Exercise: Could you output the whole listing exactly as it stands, minus any images?

Record set:

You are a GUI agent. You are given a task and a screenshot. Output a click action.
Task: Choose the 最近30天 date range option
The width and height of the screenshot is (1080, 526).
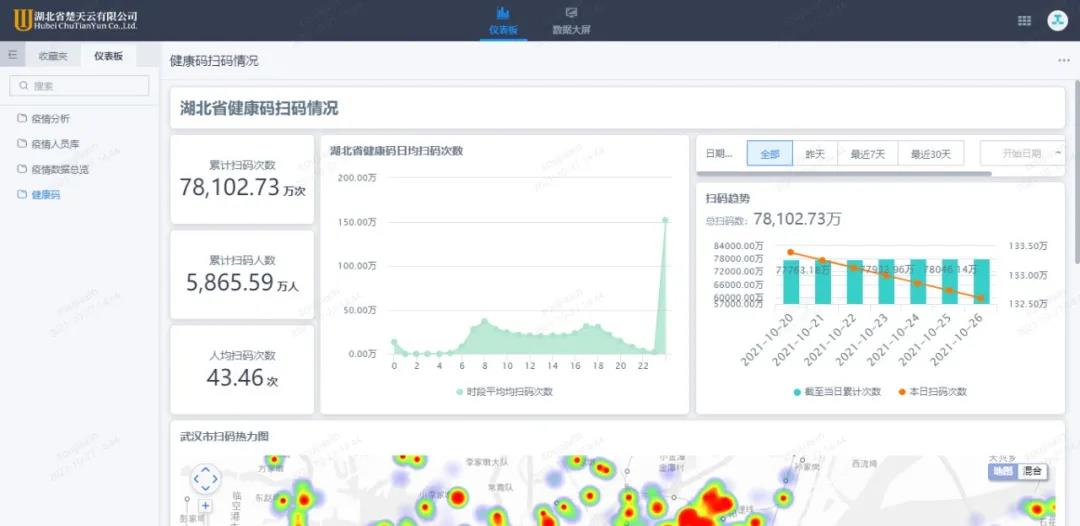click(x=930, y=154)
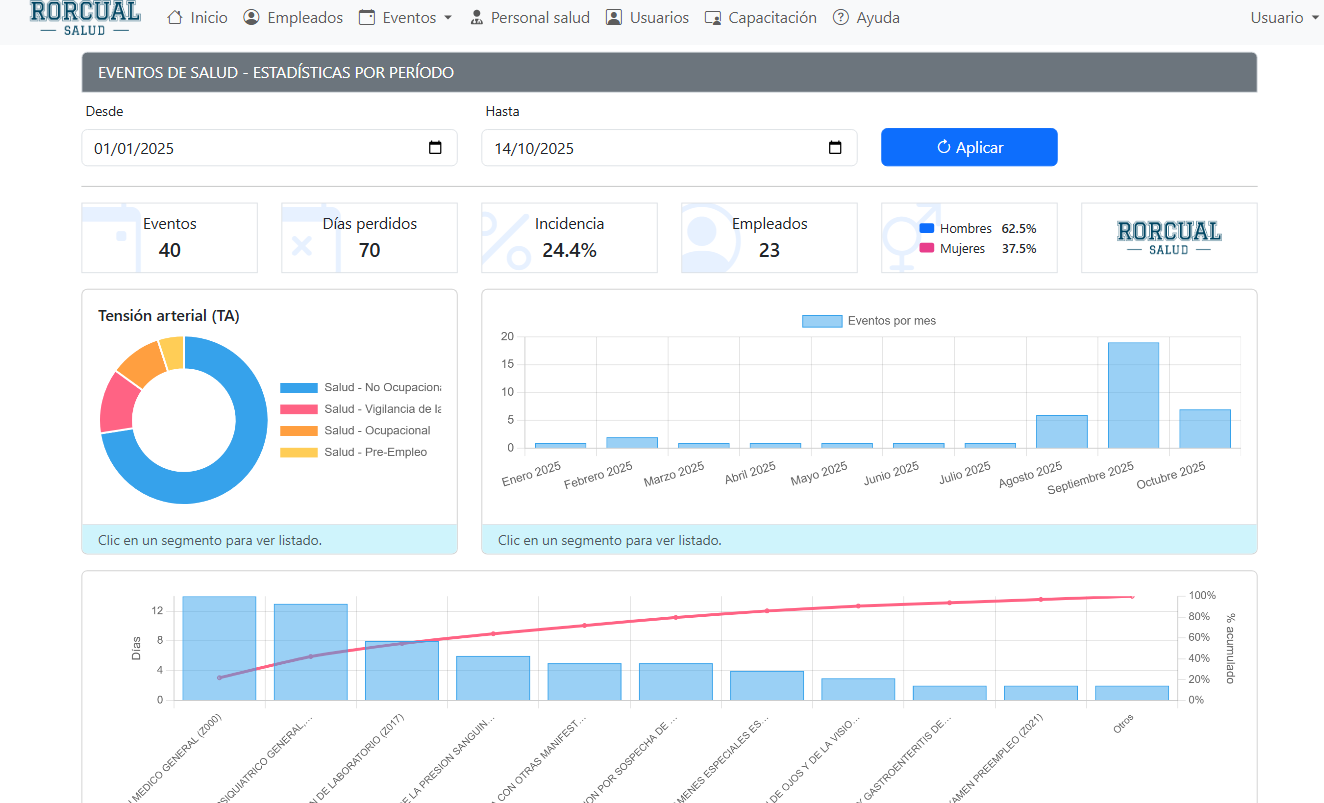The width and height of the screenshot is (1324, 803).
Task: Click the Rorcual Salud logo in header
Action: [85, 17]
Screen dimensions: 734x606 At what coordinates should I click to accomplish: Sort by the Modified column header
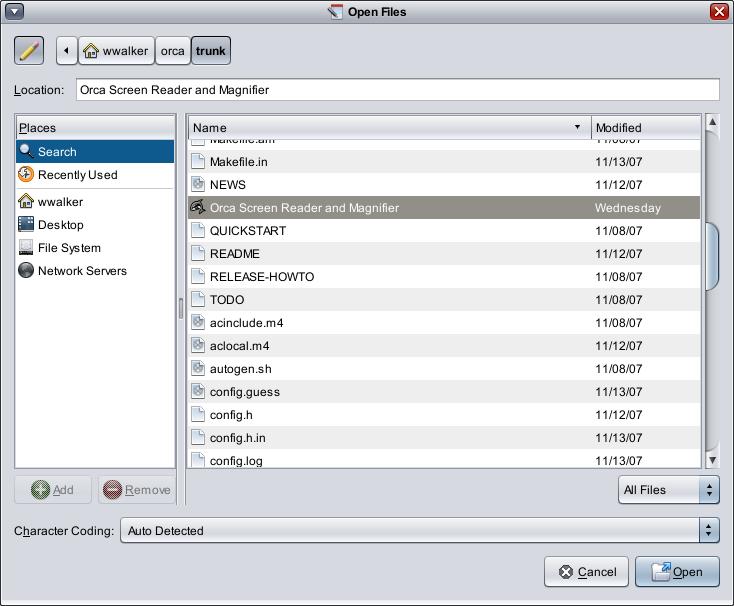(645, 128)
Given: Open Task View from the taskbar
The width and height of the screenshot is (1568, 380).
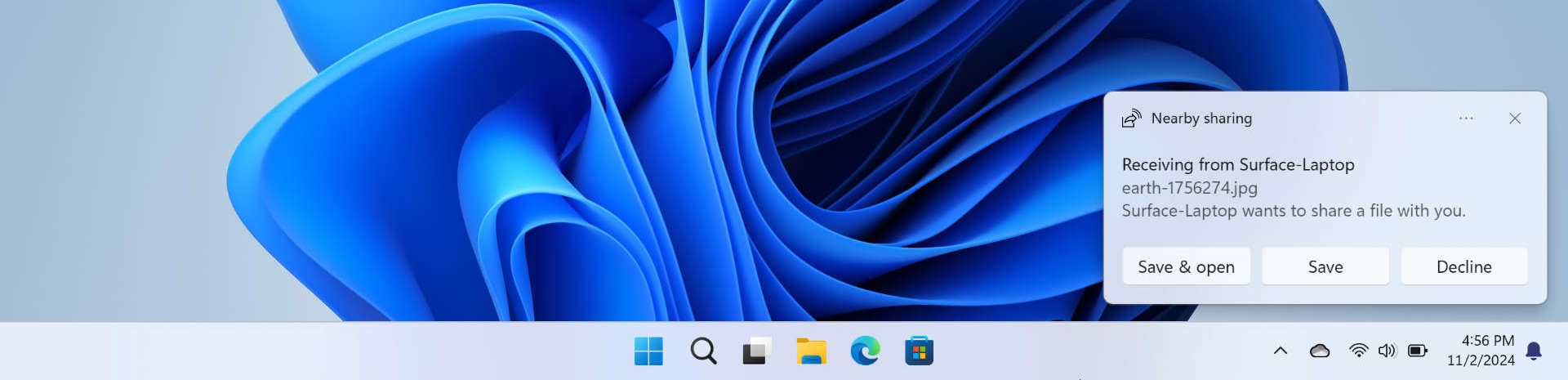Looking at the screenshot, I should point(757,351).
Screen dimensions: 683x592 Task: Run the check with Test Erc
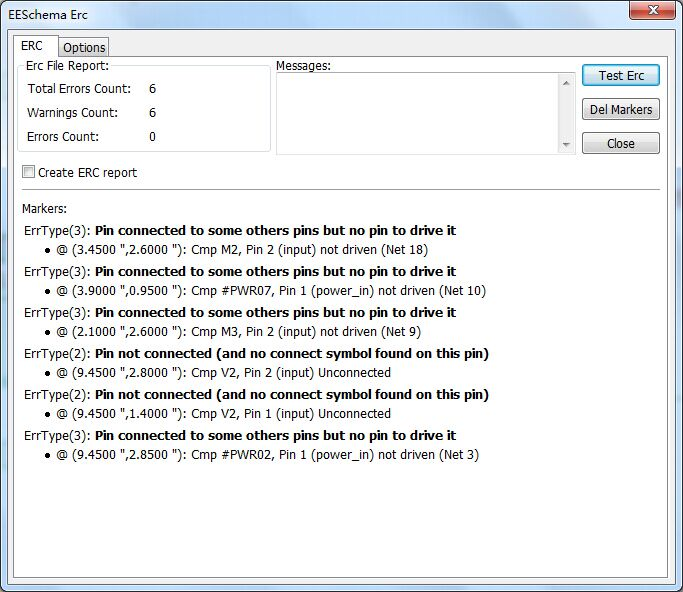[x=620, y=76]
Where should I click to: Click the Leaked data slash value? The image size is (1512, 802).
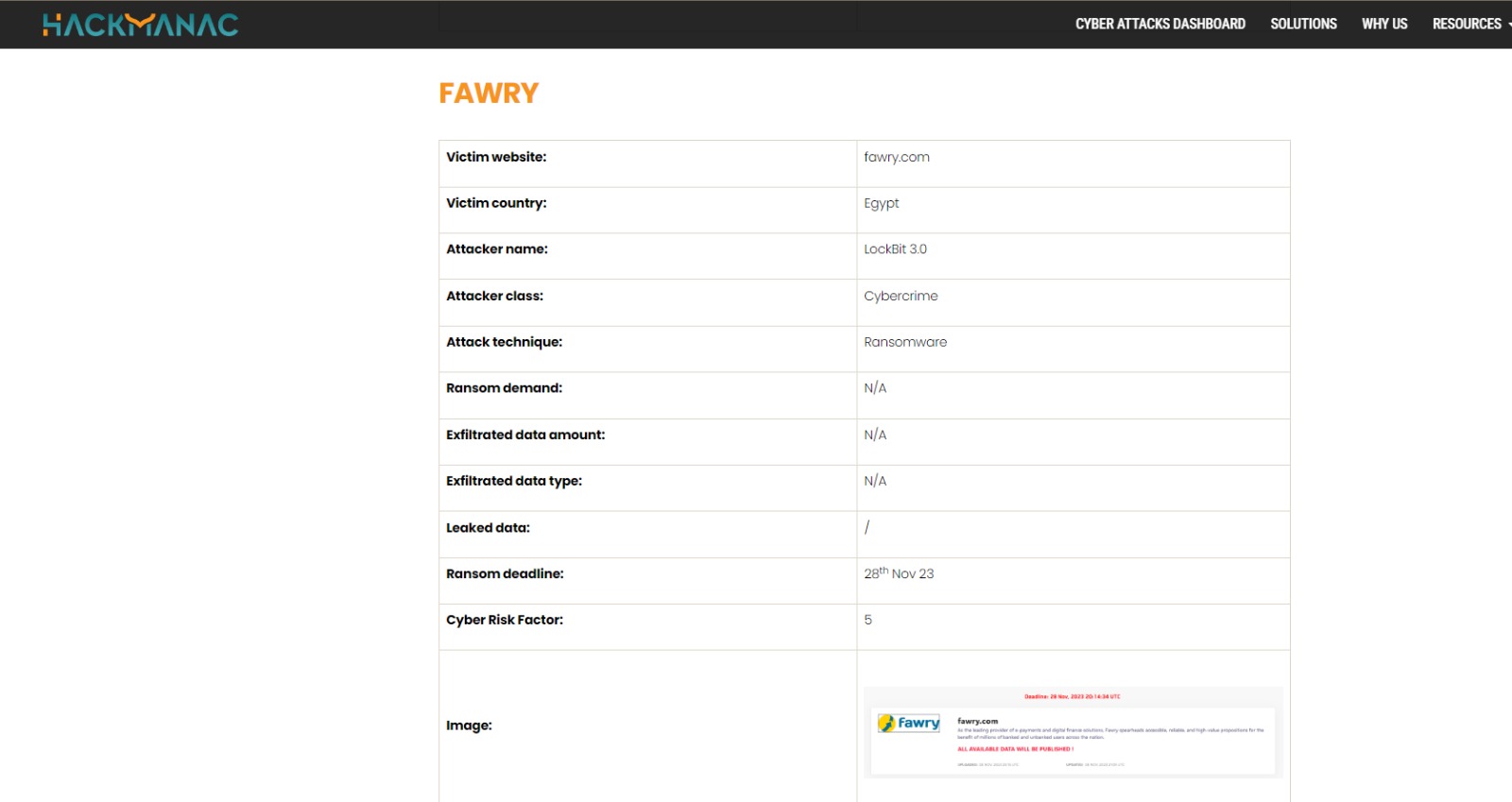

Response:
You are a GUI agent. You are given a task and a screenshot. Output a click action.
Task: Choose the 最近30天 date range option
The width and height of the screenshot is (1080, 526).
click(x=930, y=154)
The width and height of the screenshot is (1324, 803).
Task: Click the Rorcual Salud logo in header
Action: [85, 17]
Screen dimensions: 734x606 At what coordinates should I click to accomplish: Sort by the Modified column header
(645, 128)
Given: Open Task View from the taskbar
The width and height of the screenshot is (1568, 380).
Looking at the screenshot, I should point(757,351).
Screen dimensions: 683x592 Task: Run the check with Test Erc
[x=620, y=76]
Where should I click to: Click the Leaked data slash value? The image size is (1512, 802).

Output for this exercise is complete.